6. The Vietnam scene text detection method of claim 5,

the sequence scoring branch consists of a layer of 1 multiplied by 1 convolution layer, a layer of Bi-LSTM and two layers of full connection layers, and sequence modeling is carried out by utilizing the Bi-LSTM according to the width dimension of characteristic information.

7. The Vietnam scene text detection method of claim 1,

the specific way in which the Re-Score machine suppresses non-textual objects is: adjusting the channel number of the candidate frame feature information with a fixed size by using 1 multiplied by 1 convolution; extracting sequence characteristics by using Bi-LSTM; predicting a sequence score of a target by using two fully-connected layers; predicting a visual classification score of the target using a convolutional network; multiplying the two scores by 0.5 respectively and then adding to obtain a final category confidence coefficient; and with 0.7 as a threshold value, rejecting the target with the confidence coefficient lower than the threshold value.
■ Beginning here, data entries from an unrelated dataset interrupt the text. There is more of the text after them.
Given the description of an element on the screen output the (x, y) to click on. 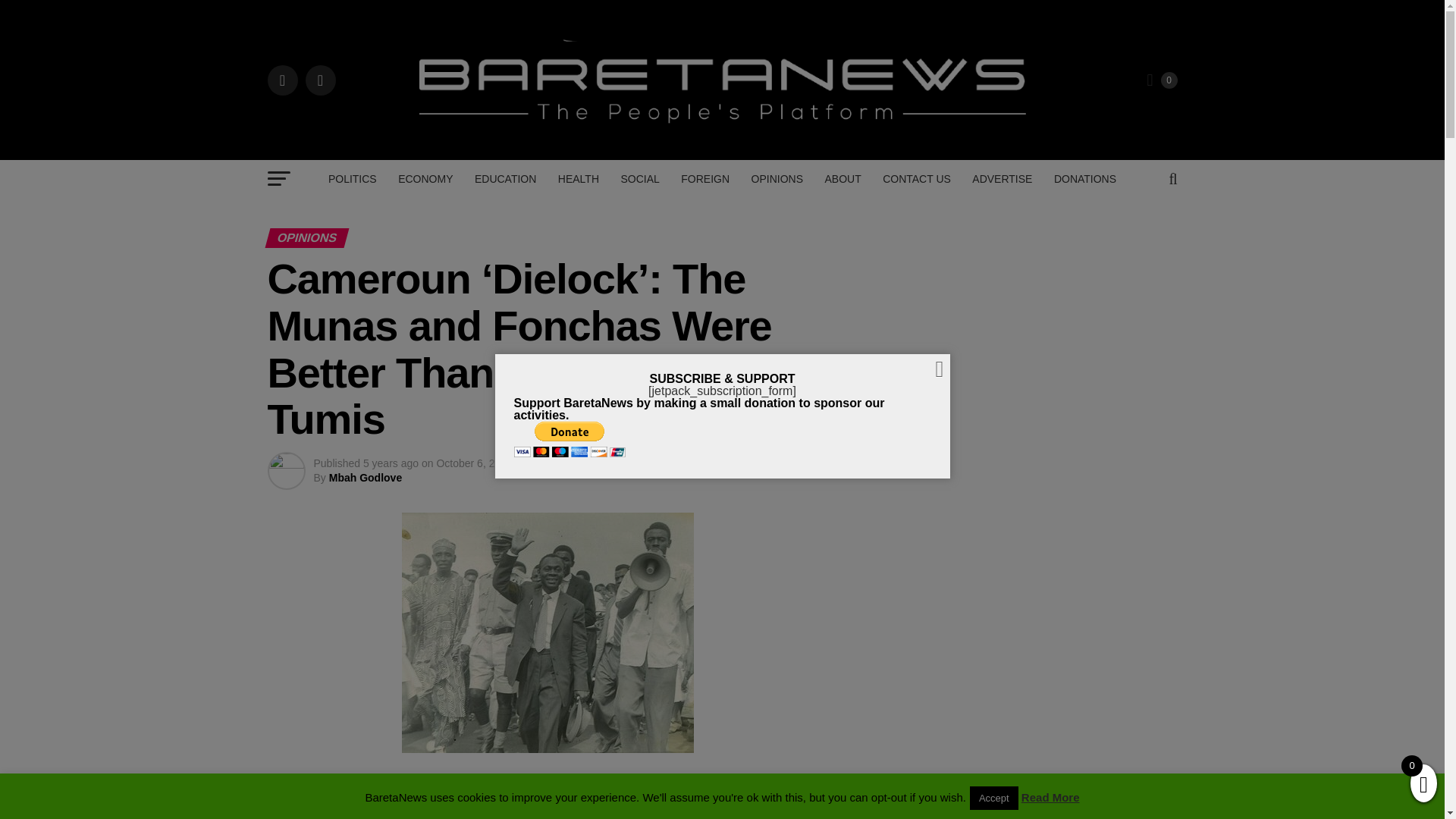
SOCIAL (639, 178)
OPINIONS (777, 178)
CONTACT US (916, 178)
FOREIGN (704, 178)
EDUCATION (504, 178)
DONATIONS (1085, 178)
POLITICS (351, 178)
ABOUT (842, 178)
Advertisement (721, 263)
ECONOMY (424, 178)
HEALTH (578, 178)
ADVERTISE (1001, 178)
Advertisement (721, 178)
Given the description of an element on the screen output the (x, y) to click on. 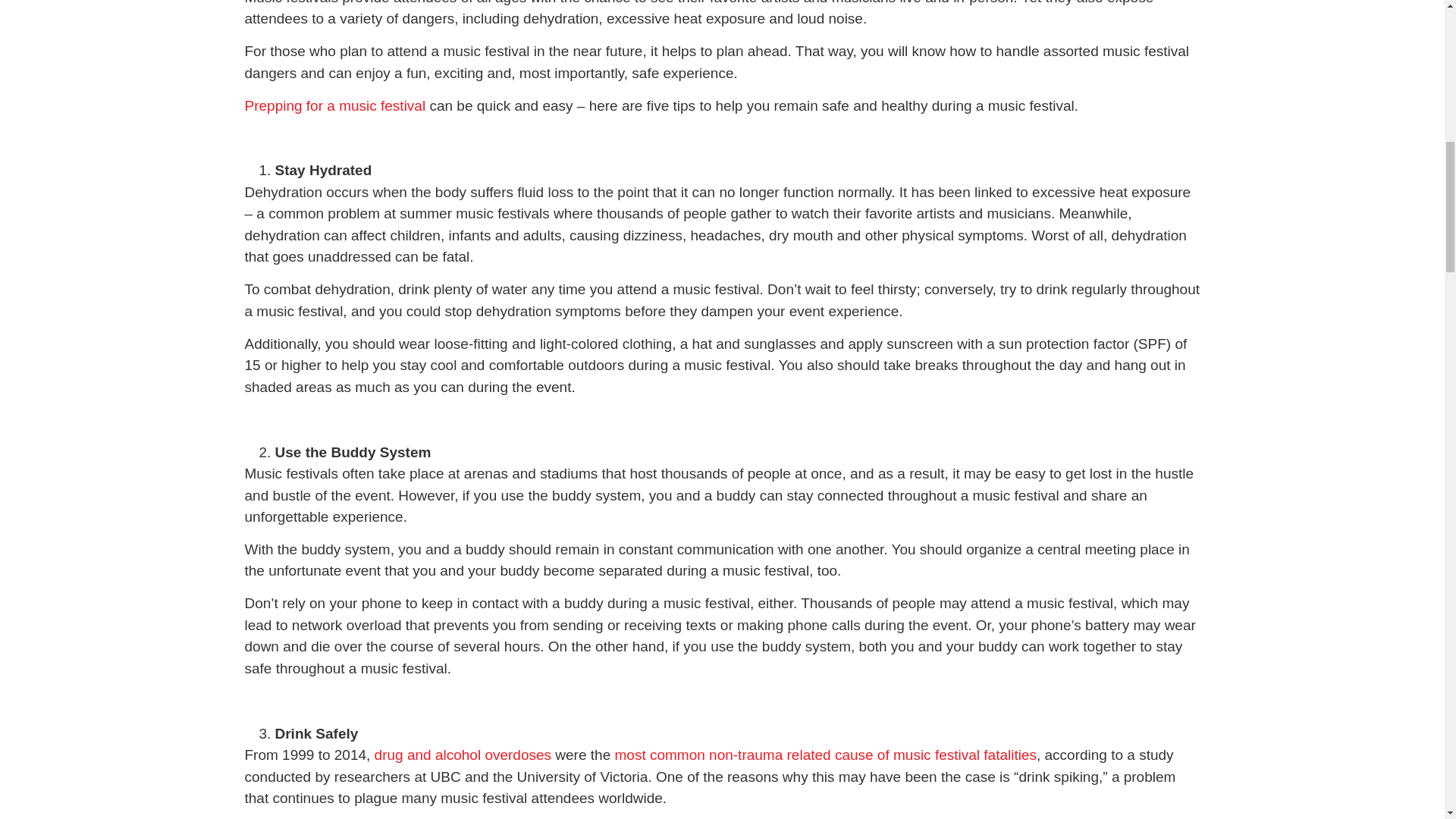
drug and alcohol overdoses (462, 754)
Prepping for a music festival (334, 105)
Given the description of an element on the screen output the (x, y) to click on. 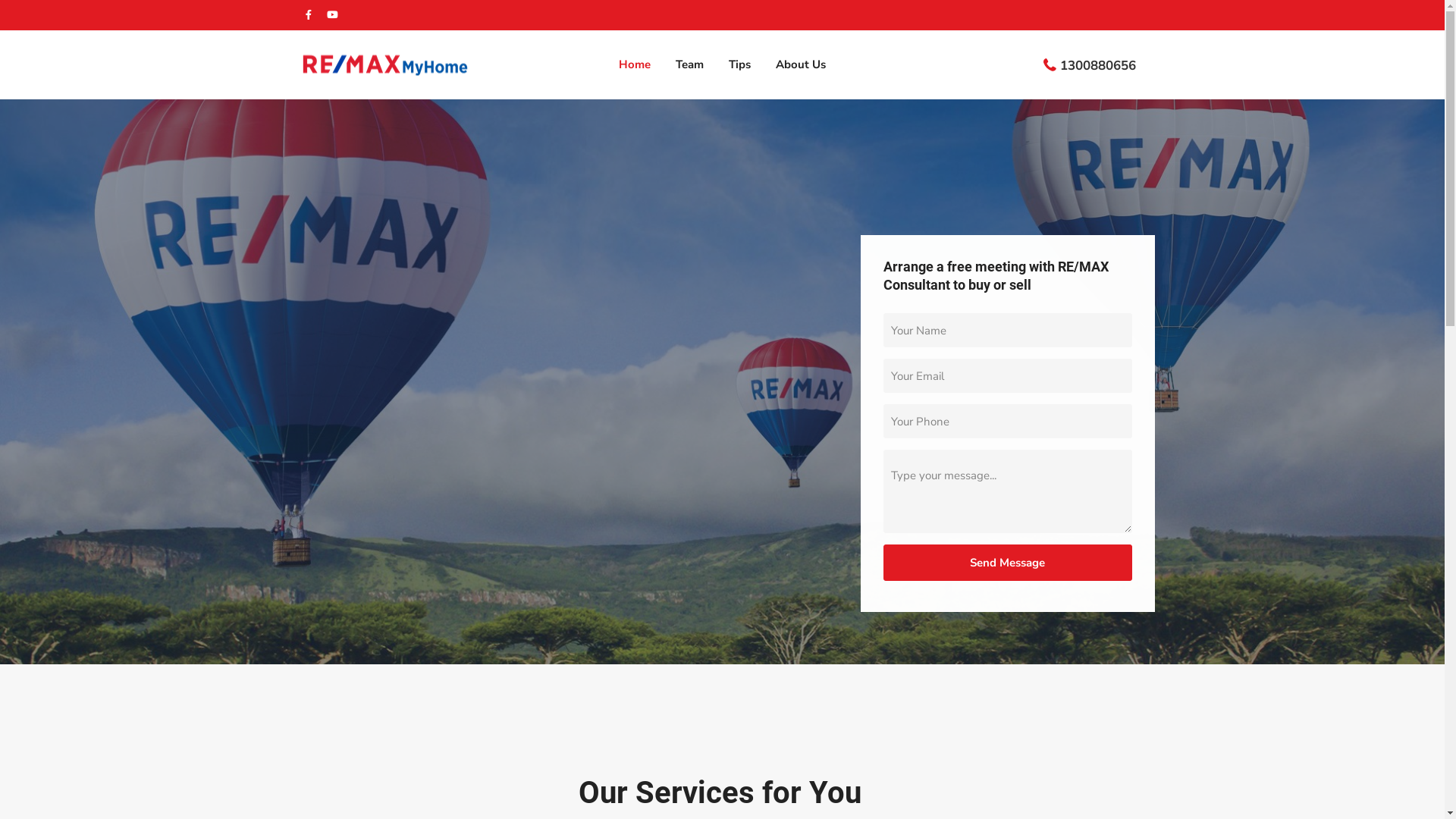
About Us Element type: text (800, 64)
Send Message Element type: text (1007, 562)
1300880656 Element type: text (1097, 65)
Home Element type: text (634, 64)
Team Element type: text (689, 64)
Tips Element type: text (739, 64)
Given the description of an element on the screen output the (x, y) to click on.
8. The Vietnam scene text detection method of claim 1,

the specific way of using the edge attention mechanism EAM to protrude the edge of the target is as follows: inputting the feature with fixed size into a full convolution network consisting of several convolution layers, and obtaining the edge information of the target after being activated by a Sigmoid function, wherein in the edge information, the pixel value belonging to the edge is more than or equal to 0.5, and the non-edge pixel is less than 0.5.